Fit for purposefulness should also be measured by an organisation’s incentive to invest on the application as a core capability. If program managers are trying to squeeze all development effort into the BAU/Opex part of the budget, that is a sign that end of life should be near.
Instead, if a system is genuinely fit for purpose, and there is a strong drive to keep it for the long term (at an executive level – don’t try to be a hero), then understanding where to invest and make improvements is the next logical step.
How to Improve Legacy?
The main hurdle is notoriously the people. Culture, curiosity, and appetite for change are always key when introducing Agile, Continuous Delivery, Infrastructure as Code, or other possibly disruptive techniques. Teams and organisations that have been doing the same thing for a long time are those that are hard to convince of the benefits of change. Some of their developers probably still think of Continuous Delivery as something that is passing them by. One answer to that could be to start with continuous improvement. Find out what is really hard for the “legacy” team and regularly agree on ways to improve it.

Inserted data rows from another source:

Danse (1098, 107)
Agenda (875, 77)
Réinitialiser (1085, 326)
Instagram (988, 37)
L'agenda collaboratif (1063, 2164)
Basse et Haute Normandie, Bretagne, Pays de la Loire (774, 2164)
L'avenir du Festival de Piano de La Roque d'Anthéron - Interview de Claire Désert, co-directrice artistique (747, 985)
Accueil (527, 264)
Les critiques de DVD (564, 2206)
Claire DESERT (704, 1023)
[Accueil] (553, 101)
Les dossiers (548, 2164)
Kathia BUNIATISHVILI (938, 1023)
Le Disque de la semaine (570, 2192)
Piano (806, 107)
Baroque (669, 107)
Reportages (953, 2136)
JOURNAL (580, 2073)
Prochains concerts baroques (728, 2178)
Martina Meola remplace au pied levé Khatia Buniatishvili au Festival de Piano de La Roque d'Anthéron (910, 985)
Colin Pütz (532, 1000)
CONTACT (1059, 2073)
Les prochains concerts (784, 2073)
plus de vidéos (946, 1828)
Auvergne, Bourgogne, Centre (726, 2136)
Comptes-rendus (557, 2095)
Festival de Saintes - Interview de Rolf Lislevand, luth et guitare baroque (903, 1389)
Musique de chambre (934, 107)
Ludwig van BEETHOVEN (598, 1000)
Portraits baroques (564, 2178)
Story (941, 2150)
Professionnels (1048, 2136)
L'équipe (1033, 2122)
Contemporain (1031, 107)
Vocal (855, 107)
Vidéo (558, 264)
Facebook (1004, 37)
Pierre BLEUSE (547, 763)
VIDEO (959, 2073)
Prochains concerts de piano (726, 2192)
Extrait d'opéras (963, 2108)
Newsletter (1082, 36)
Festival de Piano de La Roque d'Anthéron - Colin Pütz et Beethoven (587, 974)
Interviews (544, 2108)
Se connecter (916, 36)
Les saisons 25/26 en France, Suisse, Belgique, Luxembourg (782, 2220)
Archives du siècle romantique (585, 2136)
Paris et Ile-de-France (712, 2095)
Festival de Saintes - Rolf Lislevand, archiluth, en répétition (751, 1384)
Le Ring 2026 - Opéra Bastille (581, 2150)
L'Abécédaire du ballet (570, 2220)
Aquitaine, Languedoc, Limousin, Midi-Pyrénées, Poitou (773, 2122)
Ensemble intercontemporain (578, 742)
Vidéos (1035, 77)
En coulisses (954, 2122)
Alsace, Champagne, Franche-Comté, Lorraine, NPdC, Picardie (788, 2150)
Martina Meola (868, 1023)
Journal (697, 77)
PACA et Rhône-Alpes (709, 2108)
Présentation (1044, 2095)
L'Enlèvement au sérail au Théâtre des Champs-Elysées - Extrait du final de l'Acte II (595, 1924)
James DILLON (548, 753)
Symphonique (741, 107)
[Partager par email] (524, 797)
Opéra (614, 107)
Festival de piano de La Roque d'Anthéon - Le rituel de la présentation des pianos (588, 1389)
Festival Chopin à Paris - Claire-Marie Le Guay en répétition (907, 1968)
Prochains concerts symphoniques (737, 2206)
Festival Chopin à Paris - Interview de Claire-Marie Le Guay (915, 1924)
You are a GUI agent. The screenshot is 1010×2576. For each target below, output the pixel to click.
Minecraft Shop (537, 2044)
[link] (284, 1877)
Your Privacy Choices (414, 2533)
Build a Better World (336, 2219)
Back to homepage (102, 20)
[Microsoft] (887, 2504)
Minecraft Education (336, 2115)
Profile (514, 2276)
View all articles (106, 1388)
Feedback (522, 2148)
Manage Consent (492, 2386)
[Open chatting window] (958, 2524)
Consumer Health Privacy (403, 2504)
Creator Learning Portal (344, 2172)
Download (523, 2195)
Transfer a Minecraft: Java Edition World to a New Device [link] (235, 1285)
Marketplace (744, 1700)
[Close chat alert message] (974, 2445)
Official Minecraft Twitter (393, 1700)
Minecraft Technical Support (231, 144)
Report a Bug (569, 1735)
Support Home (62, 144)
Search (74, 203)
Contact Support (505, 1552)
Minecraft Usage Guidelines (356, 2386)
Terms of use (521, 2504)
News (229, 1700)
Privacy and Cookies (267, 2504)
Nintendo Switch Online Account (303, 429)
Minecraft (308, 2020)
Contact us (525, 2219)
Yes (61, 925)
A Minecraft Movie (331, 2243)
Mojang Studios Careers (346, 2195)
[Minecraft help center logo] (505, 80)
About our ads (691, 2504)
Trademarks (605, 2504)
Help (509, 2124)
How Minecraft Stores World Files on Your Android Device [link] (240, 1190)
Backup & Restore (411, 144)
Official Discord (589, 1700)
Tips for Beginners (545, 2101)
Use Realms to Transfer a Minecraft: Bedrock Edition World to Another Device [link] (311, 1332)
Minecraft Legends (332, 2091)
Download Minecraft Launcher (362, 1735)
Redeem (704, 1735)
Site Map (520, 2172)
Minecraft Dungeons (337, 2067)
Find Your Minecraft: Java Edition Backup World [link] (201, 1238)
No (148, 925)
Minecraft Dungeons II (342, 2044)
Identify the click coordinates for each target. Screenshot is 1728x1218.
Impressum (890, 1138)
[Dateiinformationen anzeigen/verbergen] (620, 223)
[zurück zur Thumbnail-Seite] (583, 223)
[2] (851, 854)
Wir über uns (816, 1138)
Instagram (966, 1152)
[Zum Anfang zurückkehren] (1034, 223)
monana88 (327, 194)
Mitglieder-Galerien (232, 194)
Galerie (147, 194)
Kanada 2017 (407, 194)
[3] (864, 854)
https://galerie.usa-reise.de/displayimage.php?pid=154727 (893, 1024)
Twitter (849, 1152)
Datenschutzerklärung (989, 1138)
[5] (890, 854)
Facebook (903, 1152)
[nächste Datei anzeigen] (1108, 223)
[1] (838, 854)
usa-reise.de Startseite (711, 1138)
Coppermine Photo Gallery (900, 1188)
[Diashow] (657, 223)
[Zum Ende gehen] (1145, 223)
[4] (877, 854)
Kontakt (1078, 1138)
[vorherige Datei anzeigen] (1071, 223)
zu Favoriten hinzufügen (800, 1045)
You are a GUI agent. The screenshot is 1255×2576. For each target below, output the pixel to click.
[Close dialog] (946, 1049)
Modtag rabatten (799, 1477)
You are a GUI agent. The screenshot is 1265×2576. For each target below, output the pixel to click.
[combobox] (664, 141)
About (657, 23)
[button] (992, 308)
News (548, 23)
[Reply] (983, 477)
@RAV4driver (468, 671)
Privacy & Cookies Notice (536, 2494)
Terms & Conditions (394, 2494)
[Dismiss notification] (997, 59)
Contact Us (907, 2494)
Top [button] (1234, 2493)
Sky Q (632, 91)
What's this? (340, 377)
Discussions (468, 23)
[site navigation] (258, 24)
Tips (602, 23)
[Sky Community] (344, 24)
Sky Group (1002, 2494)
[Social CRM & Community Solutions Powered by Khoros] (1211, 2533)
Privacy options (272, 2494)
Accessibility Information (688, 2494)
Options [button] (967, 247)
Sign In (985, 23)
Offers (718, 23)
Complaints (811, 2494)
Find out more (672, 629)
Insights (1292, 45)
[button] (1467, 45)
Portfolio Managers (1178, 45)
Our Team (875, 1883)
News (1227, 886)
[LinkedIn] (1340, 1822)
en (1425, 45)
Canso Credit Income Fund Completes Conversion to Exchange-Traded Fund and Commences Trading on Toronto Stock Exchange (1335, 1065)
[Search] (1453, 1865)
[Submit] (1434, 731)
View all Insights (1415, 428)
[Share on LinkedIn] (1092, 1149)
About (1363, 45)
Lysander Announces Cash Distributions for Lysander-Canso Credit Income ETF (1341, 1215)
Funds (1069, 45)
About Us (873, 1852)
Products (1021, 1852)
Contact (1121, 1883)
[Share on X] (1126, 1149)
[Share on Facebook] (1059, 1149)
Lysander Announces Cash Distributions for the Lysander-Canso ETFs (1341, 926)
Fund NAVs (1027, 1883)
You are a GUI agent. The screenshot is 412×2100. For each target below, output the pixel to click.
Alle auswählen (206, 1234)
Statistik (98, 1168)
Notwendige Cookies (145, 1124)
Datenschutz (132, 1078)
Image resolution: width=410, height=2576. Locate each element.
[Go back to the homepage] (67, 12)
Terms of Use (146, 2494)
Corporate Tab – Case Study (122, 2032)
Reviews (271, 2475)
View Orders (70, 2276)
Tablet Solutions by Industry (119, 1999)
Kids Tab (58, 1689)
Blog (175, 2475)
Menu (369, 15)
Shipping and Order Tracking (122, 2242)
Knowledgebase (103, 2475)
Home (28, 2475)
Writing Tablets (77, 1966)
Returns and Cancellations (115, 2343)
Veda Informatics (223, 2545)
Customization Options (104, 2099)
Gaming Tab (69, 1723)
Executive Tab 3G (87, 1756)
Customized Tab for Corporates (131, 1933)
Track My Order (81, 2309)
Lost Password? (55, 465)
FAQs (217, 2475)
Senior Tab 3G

To do that, it is important to have a good idea of where the pain really is. Visualising the current state of your legacy codebase, application, or architecture is key. You could for instance look for parts of the application that change often (e.g. based on commits), or parts of the code that are extremely complex (e.g. static code analysis). The picture below shows a series of a D3JS hierarchical bundling edge graphs drawn from analysing static dependencies of several back-end services. As you can see the one on the bottom right is the likely candidate for refactoring.
Visualisation of static dependencies of multiple back-end services
If you face a legacy codebase that needs refactoring, reading the book Working Effectively With Legacy Code by Michael Feathers is a must. In his book Michael provides techniques and patterns for breaking dependencies, which would prove useful if you had to deal with the codebase on the bottom right here.
But before the team endeavours a large refactor, you will want to encourage them to have good build, test, and deployment practices. These days there is hardly any language that does not have its unit test library (if not write your own). These days there is hardly any enterprise application server or web server that does not come with a scripting language or command line API (e.g. appcmd for IIS, wlst for WebLogic, wsadmin for WebSphere). These days there is hardly any platform that does not have its UI automation technology (e.g. x3270 for IBM mainframes, win32 API for Windows Desktop applications).
Enabling your team to build, test, and deploy a code change programmatically is the cornerstone of Continuous Delivery for any system, including legacy, and should be what to aim for in the first place.